-- Supplied material follows --

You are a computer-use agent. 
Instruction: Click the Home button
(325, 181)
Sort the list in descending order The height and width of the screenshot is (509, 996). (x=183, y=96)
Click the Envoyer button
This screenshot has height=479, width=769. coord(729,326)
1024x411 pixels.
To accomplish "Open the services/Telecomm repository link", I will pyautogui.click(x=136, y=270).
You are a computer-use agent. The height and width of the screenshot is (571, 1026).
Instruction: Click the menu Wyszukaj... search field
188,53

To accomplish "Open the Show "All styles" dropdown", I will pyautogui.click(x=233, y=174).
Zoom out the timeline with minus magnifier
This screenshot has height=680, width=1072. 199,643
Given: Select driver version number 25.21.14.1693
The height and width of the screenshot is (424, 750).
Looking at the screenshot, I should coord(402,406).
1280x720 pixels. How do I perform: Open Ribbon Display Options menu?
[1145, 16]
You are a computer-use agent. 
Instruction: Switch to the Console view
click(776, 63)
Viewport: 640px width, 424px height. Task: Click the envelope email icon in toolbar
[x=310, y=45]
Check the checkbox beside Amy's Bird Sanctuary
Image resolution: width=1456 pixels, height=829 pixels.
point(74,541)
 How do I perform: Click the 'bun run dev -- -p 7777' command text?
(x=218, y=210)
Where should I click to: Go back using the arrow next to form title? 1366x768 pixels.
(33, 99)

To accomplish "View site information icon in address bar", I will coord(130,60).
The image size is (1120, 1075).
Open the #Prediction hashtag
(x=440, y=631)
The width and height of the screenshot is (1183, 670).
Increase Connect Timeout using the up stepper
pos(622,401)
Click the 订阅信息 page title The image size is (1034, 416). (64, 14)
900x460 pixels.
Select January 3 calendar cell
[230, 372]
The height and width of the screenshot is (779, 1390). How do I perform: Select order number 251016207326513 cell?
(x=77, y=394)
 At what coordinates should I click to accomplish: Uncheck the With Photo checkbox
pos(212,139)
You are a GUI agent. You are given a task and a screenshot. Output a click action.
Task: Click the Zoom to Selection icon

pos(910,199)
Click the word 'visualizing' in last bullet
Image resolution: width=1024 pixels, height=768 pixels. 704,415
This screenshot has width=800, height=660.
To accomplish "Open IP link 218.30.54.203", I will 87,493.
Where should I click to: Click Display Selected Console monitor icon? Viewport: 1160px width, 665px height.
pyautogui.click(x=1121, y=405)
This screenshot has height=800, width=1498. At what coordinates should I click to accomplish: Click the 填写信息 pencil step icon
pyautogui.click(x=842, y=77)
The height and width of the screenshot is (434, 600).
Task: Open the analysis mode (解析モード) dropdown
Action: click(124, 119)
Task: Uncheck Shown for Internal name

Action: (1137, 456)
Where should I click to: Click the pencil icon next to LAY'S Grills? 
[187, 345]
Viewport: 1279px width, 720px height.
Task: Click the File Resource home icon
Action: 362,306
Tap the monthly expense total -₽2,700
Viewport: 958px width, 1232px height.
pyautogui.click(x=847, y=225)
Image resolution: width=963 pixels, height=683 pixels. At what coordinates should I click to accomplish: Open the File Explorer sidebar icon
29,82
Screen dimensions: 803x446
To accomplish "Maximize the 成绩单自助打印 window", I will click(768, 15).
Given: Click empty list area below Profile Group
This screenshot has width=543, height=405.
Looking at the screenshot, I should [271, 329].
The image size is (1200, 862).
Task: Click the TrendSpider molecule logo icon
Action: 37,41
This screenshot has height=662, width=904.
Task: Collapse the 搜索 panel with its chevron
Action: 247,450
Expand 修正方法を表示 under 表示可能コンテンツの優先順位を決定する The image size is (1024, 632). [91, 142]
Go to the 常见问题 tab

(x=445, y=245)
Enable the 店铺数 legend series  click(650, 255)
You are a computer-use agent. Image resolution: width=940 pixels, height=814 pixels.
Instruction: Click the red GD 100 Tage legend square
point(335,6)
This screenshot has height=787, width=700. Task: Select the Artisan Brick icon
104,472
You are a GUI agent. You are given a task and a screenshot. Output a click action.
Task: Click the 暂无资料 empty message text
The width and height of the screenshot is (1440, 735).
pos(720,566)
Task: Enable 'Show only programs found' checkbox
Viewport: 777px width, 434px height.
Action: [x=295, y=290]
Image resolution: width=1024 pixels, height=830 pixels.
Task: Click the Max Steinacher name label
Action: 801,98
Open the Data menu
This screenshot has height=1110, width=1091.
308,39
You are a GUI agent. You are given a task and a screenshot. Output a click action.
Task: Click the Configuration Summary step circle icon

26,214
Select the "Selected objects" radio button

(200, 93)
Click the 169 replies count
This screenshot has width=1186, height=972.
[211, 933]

-- Supplied material concluded --

(What is required)
Where in the records does the string "Enable" appear? Copy every line that has it.

(Answer for the task)
Enable the 店铺数 legend series  click(650, 255)
Task: Enable 'Show only programs found' checkbox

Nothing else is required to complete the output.